REQUIRED WORK | Scan the records below, and wherever a line has the word "title", pull it out.

INFORMATION |
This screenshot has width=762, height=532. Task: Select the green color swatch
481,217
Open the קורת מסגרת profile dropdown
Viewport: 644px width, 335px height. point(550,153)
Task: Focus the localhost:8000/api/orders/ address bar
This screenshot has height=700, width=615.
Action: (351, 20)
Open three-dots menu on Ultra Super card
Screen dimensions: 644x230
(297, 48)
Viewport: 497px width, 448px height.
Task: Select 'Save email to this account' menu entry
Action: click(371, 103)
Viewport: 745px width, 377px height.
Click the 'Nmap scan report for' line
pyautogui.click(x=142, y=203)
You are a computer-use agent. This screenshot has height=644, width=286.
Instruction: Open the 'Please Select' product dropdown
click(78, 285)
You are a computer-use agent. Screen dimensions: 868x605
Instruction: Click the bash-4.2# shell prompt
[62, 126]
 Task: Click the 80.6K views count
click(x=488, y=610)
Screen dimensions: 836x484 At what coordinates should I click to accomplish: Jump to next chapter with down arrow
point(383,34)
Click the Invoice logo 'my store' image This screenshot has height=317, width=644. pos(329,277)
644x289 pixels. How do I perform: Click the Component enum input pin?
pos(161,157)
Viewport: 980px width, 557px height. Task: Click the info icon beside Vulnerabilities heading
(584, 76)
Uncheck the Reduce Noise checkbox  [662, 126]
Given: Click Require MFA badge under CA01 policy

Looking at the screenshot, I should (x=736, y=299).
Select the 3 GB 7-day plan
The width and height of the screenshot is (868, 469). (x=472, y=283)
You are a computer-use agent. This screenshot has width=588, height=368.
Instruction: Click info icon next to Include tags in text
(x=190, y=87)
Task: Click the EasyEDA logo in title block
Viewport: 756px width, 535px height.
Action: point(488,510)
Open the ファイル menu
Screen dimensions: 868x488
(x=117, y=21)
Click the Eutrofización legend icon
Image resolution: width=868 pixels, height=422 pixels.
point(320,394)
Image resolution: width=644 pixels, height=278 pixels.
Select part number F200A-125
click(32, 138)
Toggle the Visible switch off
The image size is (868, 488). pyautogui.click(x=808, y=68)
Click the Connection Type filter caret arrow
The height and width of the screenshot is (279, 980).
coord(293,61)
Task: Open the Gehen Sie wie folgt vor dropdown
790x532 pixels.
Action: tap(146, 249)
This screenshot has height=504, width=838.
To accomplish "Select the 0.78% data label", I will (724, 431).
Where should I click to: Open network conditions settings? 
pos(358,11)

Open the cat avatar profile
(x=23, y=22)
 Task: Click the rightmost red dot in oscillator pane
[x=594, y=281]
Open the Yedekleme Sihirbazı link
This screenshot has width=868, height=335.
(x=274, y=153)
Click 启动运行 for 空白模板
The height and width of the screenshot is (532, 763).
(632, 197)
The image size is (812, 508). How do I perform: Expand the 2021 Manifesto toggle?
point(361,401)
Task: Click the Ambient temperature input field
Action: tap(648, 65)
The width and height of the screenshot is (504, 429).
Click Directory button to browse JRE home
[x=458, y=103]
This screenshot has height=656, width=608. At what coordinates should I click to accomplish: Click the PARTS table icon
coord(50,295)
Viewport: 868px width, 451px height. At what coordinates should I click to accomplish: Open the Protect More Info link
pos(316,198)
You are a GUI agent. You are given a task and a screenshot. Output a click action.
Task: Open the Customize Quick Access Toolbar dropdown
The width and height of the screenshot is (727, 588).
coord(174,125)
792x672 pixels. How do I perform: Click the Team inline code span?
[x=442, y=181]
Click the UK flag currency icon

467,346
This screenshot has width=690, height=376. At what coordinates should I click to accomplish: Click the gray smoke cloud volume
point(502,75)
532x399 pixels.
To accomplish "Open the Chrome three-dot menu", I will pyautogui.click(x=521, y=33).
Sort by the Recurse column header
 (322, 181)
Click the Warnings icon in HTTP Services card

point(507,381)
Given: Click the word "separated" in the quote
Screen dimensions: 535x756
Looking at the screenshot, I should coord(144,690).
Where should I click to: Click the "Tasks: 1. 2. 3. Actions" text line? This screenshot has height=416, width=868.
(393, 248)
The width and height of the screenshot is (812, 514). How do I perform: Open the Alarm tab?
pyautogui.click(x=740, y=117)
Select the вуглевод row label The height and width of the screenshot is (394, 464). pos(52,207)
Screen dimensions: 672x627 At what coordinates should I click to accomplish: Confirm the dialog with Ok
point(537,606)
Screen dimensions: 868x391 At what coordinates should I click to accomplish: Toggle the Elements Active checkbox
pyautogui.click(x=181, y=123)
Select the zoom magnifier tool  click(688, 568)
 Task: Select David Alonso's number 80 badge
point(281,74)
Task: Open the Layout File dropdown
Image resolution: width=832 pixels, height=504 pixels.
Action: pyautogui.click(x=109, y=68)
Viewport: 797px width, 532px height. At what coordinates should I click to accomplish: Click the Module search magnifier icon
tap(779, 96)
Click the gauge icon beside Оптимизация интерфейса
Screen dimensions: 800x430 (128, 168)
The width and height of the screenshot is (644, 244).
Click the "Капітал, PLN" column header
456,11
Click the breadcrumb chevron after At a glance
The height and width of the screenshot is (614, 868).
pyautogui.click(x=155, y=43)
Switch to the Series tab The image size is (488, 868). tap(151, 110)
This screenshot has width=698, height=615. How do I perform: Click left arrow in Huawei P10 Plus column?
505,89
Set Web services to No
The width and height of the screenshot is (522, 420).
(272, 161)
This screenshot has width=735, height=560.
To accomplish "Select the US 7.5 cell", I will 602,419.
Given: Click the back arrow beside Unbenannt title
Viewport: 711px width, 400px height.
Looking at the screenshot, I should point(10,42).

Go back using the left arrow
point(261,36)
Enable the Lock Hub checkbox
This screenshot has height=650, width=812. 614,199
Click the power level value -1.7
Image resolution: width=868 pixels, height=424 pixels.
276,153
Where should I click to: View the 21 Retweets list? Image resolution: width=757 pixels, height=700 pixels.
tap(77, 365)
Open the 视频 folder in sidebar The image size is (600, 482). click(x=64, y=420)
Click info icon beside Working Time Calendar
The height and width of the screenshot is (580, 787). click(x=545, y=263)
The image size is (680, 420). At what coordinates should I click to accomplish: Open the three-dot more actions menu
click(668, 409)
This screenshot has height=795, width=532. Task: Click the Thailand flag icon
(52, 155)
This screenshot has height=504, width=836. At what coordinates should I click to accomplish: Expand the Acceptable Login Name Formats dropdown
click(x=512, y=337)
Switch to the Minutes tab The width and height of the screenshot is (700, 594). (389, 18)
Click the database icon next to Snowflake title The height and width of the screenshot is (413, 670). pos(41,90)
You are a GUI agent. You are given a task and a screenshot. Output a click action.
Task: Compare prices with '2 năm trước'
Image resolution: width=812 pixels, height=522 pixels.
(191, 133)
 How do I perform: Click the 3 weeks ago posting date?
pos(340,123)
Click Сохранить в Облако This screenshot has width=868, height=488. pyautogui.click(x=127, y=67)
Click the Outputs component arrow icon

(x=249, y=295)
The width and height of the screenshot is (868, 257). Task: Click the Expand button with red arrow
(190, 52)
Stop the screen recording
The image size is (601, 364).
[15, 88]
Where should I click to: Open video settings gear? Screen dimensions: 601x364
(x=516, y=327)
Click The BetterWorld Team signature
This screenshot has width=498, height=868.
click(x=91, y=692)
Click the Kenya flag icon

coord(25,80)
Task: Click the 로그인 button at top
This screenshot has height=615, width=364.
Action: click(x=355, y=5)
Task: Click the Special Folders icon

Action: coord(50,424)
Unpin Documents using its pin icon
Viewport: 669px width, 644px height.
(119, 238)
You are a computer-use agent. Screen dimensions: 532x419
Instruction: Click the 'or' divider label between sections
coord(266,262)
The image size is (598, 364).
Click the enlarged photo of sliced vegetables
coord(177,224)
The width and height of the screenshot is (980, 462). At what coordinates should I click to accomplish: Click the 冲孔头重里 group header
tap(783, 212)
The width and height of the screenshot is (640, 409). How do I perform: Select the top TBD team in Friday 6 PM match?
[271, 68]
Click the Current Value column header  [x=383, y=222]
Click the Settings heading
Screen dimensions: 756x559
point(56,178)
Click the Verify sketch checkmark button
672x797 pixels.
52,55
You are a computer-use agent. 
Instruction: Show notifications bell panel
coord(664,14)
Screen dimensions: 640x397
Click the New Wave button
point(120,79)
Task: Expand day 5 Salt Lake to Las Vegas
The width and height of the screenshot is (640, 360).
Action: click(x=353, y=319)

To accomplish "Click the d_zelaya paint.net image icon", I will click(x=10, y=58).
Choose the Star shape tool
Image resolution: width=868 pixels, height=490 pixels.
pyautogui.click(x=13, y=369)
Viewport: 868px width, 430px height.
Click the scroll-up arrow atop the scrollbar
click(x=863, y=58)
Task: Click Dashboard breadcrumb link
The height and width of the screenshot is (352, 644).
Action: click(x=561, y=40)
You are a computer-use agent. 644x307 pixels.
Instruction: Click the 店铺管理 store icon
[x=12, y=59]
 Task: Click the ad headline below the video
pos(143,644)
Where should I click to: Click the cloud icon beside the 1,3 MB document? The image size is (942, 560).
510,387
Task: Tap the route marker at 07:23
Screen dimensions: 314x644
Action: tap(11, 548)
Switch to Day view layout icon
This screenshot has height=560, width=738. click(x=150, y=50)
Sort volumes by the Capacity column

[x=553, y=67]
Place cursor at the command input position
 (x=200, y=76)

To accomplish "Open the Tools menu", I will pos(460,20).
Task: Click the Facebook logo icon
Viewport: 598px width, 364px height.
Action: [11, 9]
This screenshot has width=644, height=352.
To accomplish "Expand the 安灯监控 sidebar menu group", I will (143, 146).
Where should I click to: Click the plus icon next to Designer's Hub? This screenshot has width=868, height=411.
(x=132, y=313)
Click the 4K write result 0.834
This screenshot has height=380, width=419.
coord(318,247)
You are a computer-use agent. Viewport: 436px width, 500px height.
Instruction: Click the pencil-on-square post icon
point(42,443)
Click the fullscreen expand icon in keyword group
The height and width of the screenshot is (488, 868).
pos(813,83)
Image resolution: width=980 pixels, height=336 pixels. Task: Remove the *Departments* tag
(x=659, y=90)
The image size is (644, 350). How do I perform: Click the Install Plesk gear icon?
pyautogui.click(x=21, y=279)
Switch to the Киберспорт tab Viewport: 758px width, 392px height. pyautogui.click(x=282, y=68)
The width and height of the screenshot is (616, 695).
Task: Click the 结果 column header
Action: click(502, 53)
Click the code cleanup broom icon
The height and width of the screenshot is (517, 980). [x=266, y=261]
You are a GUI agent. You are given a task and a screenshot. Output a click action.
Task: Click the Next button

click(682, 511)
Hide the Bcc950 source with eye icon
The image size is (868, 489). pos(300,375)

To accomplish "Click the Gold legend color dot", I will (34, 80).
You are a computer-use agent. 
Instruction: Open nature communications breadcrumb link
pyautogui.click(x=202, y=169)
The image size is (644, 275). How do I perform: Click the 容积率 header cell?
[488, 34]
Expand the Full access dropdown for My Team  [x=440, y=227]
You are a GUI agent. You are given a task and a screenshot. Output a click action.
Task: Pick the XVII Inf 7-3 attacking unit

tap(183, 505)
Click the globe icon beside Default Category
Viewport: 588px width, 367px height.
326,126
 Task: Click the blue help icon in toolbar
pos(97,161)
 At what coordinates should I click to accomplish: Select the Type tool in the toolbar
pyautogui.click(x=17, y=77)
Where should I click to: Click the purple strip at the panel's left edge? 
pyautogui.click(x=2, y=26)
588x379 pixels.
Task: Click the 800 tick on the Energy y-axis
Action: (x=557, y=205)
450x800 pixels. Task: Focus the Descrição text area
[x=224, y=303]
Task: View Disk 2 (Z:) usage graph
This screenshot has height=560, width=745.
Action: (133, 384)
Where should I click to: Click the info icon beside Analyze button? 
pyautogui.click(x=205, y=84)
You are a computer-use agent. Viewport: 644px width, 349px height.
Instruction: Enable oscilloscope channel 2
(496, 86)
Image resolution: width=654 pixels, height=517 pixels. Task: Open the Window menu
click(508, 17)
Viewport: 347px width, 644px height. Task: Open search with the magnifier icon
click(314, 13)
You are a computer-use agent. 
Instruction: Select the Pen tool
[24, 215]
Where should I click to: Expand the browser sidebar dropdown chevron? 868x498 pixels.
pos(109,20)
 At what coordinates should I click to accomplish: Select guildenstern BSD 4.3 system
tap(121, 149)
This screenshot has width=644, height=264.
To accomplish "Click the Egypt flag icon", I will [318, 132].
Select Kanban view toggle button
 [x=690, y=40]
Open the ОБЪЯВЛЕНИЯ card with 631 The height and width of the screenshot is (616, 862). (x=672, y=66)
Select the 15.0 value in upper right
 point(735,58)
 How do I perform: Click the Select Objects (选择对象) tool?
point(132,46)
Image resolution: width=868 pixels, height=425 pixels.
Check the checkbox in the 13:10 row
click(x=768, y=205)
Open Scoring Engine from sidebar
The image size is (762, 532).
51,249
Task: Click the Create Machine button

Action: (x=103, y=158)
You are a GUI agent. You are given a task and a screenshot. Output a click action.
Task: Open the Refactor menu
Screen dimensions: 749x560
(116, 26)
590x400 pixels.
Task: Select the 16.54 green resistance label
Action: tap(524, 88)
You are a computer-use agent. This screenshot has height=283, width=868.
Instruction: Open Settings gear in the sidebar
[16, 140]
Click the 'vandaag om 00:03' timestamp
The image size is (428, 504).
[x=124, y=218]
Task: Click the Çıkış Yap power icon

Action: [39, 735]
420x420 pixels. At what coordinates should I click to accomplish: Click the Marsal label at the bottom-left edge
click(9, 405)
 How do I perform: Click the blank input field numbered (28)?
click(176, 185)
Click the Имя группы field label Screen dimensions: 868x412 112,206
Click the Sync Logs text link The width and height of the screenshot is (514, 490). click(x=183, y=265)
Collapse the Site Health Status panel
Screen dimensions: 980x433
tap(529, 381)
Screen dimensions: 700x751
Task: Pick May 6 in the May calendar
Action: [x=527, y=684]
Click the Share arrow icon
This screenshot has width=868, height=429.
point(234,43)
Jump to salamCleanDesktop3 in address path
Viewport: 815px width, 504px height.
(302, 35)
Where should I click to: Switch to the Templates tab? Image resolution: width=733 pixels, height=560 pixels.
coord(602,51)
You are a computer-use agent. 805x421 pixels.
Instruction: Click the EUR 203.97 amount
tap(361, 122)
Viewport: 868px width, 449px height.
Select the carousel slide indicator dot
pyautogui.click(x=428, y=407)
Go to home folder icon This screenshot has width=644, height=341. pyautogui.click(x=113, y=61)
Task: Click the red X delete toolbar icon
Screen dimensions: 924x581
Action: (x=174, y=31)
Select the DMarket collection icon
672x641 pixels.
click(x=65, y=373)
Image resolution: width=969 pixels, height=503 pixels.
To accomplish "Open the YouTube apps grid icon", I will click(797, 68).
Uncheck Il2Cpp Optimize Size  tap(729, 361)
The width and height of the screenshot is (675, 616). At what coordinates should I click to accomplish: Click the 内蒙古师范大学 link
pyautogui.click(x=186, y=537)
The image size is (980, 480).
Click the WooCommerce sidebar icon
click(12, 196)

ANSWER SECTION |
Task: Click the EasyEDA logo in title block
Given: Click the back arrow beside Unbenannt title
Click the database icon next to Snowflake title The height and width of the screenshot is (413, 670). pos(41,90)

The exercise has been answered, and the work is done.